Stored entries
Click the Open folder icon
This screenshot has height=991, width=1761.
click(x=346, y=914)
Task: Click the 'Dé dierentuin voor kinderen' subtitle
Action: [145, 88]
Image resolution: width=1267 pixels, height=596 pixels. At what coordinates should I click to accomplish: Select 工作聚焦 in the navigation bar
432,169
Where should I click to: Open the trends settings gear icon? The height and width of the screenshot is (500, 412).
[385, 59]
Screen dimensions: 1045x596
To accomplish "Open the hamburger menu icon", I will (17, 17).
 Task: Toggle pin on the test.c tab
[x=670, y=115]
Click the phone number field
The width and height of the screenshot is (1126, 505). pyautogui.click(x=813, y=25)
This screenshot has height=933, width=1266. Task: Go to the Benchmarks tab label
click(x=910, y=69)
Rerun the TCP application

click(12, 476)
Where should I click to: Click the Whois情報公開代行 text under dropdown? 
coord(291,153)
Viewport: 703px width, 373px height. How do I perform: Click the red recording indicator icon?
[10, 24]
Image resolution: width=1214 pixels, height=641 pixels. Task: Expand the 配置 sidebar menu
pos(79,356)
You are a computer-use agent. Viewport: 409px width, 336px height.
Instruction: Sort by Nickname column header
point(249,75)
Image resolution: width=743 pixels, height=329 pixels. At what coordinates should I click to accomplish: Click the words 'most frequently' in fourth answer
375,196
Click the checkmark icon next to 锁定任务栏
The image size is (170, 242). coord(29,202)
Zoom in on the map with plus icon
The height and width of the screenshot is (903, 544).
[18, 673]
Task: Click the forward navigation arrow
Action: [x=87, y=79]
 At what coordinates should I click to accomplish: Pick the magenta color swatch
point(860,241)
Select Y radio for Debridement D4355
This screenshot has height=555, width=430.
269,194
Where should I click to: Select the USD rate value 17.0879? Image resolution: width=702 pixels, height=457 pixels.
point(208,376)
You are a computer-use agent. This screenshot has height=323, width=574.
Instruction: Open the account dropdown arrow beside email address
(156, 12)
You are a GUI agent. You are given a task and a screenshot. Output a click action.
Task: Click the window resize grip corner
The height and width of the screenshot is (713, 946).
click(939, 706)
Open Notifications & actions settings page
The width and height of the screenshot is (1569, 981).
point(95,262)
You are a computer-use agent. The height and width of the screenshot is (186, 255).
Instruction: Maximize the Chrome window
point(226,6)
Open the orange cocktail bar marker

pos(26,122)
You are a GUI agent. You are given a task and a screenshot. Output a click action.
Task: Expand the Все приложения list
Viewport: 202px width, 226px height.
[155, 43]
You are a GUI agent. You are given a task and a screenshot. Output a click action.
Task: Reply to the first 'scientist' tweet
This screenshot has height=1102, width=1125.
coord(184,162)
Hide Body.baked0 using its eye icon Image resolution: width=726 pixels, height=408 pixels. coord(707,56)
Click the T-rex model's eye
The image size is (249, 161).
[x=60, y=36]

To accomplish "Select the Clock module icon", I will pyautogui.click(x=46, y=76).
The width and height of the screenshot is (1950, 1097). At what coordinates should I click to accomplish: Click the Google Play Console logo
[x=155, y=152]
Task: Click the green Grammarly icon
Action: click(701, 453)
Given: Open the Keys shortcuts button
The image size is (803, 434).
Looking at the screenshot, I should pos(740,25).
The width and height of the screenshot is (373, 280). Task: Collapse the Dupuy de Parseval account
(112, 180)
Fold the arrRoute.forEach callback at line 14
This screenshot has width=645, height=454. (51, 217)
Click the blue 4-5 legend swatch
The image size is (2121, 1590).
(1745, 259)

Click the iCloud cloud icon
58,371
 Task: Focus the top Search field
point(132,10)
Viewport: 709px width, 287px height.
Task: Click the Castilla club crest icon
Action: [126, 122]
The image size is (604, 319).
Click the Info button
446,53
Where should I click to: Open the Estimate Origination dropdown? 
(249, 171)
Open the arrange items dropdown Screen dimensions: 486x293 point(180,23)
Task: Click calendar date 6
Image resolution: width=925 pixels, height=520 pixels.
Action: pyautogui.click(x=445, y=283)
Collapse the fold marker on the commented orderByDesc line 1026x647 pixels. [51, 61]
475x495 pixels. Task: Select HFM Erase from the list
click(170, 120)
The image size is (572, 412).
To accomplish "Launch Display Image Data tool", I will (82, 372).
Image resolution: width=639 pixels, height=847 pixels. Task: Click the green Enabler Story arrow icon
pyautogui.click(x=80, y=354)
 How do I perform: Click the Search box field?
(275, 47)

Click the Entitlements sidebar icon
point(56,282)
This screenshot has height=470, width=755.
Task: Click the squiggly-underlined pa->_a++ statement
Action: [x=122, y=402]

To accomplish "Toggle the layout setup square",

▸ **Work required**: Could you copy out all of the data above, word for word and in the same order?

▸ **Answer to this problem**:
Click the Open folder icon
This screenshot has height=991, width=1761.
click(x=346, y=914)
Task: Click the 'Dé dierentuin voor kinderen' subtitle
Action: [145, 88]
Image resolution: width=1267 pixels, height=596 pixels. At what coordinates should I click to accomplish: Select 工作聚焦 in the navigation bar
432,169
Where should I click to: Open the trends settings gear icon? The height and width of the screenshot is (500, 412).
[385, 59]
Screen dimensions: 1045x596
To accomplish "Open the hamburger menu icon", I will (17, 17).
 Task: Toggle pin on the test.c tab
[x=670, y=115]
Click the phone number field
The width and height of the screenshot is (1126, 505). pyautogui.click(x=813, y=25)
This screenshot has height=933, width=1266. Task: Go to the Benchmarks tab label
click(x=910, y=69)
Rerun the TCP application

click(12, 476)
Where should I click to: Click the Whois情報公開代行 text under dropdown? 
coord(291,153)
Viewport: 703px width, 373px height. How do I perform: Click the red recording indicator icon?
[10, 24]
Image resolution: width=1214 pixels, height=641 pixels. Task: Expand the 配置 sidebar menu
pos(79,356)
You are a computer-use agent. Viewport: 409px width, 336px height.
Instruction: Sort by Nickname column header
point(249,75)
Image resolution: width=743 pixels, height=329 pixels. At what coordinates should I click to accomplish: Click the words 'most frequently' in fourth answer
375,196
Click the checkmark icon next to 锁定任务栏
The image size is (170, 242). coord(29,202)
Zoom in on the map with plus icon
The height and width of the screenshot is (903, 544).
[18, 673]
Task: Click the forward navigation arrow
Action: [x=87, y=79]
 At what coordinates should I click to accomplish: Pick the magenta color swatch
point(860,241)
Select Y radio for Debridement D4355
This screenshot has height=555, width=430.
269,194
Where should I click to: Select the USD rate value 17.0879? Image resolution: width=702 pixels, height=457 pixels.
point(208,376)
You are a computer-use agent. This screenshot has height=323, width=574.
Instruction: Open the account dropdown arrow beside email address
(156, 12)
You are a GUI agent. You are given a task and a screenshot. Output a click action.
Task: Click the window resize grip corner
The height and width of the screenshot is (713, 946).
click(939, 706)
Open Notifications & actions settings page
The width and height of the screenshot is (1569, 981).
point(95,262)
You are a computer-use agent. The height and width of the screenshot is (186, 255).
Instruction: Maximize the Chrome window
point(226,6)
Open the orange cocktail bar marker

pos(26,122)
You are a GUI agent. You are given a task and a screenshot. Output a click action.
Task: Expand the Все приложения list
Viewport: 202px width, 226px height.
[155, 43]
You are a GUI agent. You are given a task and a screenshot. Output a click action.
Task: Reply to the first 'scientist' tweet
This screenshot has height=1102, width=1125.
coord(184,162)
Hide Body.baked0 using its eye icon Image resolution: width=726 pixels, height=408 pixels. coord(707,56)
Click the T-rex model's eye
The image size is (249, 161).
[x=60, y=36]

To accomplish "Select the Clock module icon", I will pyautogui.click(x=46, y=76).
The width and height of the screenshot is (1950, 1097). At what coordinates should I click to accomplish: Click the Google Play Console logo
[x=155, y=152]
Task: Click the green Grammarly icon
Action: click(701, 453)
Given: Open the Keys shortcuts button
The image size is (803, 434).
Looking at the screenshot, I should pos(740,25).
The width and height of the screenshot is (373, 280). Task: Collapse the Dupuy de Parseval account
(112, 180)
Fold the arrRoute.forEach callback at line 14
This screenshot has width=645, height=454. (51, 217)
Click the blue 4-5 legend swatch
The image size is (2121, 1590).
(1745, 259)

Click the iCloud cloud icon
58,371
 Task: Focus the top Search field
point(132,10)
Viewport: 709px width, 287px height.
Task: Click the Castilla club crest icon
Action: [126, 122]
The image size is (604, 319).
Click the Info button
446,53
Where should I click to: Open the Estimate Origination dropdown? 
(249, 171)
Open the arrange items dropdown Screen dimensions: 486x293 point(180,23)
Task: Click calendar date 6
Image resolution: width=925 pixels, height=520 pixels.
Action: pyautogui.click(x=445, y=283)
Collapse the fold marker on the commented orderByDesc line 1026x647 pixels. [51, 61]
475x495 pixels. Task: Select HFM Erase from the list
click(170, 120)
The image size is (572, 412).
To accomplish "Launch Display Image Data tool", I will (82, 372).
Image resolution: width=639 pixels, height=847 pixels. Task: Click the green Enabler Story arrow icon
pyautogui.click(x=80, y=354)
 How do I perform: Click the Search box field?
(275, 47)

Click the Entitlements sidebar icon
point(56,282)
This screenshot has height=470, width=755.
Task: Click the squiggly-underlined pa->_a++ statement
Action: [x=122, y=402]

To accomplish "Toggle the layout setup square",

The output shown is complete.